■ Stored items
**********

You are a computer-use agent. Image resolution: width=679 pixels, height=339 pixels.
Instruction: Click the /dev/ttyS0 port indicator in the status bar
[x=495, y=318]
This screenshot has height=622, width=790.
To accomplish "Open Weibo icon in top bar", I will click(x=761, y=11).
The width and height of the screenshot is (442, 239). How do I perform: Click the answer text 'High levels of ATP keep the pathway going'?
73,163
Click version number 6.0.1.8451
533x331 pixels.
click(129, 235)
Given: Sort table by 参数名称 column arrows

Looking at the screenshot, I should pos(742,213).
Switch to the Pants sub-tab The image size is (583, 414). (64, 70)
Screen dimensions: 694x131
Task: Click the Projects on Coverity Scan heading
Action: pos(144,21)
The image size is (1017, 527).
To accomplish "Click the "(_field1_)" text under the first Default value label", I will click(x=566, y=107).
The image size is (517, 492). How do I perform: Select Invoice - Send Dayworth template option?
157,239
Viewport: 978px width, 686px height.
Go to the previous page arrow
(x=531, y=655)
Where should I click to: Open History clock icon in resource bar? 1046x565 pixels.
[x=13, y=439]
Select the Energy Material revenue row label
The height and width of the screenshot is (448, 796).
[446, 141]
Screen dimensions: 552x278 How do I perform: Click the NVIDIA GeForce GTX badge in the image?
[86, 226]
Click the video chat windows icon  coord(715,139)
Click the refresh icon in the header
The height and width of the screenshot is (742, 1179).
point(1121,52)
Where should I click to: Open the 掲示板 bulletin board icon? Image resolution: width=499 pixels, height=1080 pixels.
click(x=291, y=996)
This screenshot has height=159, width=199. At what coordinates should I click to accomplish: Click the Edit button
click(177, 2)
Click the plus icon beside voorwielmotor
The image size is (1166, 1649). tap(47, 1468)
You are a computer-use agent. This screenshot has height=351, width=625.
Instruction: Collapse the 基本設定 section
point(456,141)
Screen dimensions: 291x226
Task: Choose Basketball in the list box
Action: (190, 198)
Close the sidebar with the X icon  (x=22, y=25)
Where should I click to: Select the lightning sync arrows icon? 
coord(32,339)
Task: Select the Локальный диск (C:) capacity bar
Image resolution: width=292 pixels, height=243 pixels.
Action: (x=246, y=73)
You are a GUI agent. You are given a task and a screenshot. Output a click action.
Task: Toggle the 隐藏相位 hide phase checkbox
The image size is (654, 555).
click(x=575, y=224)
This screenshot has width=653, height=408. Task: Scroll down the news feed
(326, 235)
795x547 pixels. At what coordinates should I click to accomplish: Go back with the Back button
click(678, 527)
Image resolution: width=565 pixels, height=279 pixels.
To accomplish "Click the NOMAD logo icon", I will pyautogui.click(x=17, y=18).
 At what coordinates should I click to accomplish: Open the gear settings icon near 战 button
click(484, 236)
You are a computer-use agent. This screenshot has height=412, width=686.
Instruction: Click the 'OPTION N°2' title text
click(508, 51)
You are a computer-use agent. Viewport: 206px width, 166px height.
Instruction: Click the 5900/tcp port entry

**********

■ Exercise directions
Only the lines from the one that contains "Close the sidebar" to the end of the data should be output, exactly as they appear.

■ Result
Close the sidebar with the X icon  (x=22, y=25)
Where should I click to: Select the lightning sync arrows icon? 
coord(32,339)
Task: Select the Локальный диск (C:) capacity bar
Image resolution: width=292 pixels, height=243 pixels.
Action: (x=246, y=73)
You are a GUI agent. You are given a task and a screenshot. Output a click action.
Task: Toggle the 隐藏相位 hide phase checkbox
The image size is (654, 555).
click(x=575, y=224)
This screenshot has width=653, height=408. Task: Scroll down the news feed
(326, 235)
795x547 pixels. At what coordinates should I click to accomplish: Go back with the Back button
click(678, 527)
Image resolution: width=565 pixels, height=279 pixels.
To accomplish "Click the NOMAD logo icon", I will pyautogui.click(x=17, y=18).
 At what coordinates should I click to accomplish: Open the gear settings icon near 战 button
click(484, 236)
You are a computer-use agent. This screenshot has height=412, width=686.
Instruction: Click the 'OPTION N°2' title text
click(508, 51)
You are a computer-use agent. Viewport: 206px width, 166px height.
Instruction: Click the 5900/tcp port entry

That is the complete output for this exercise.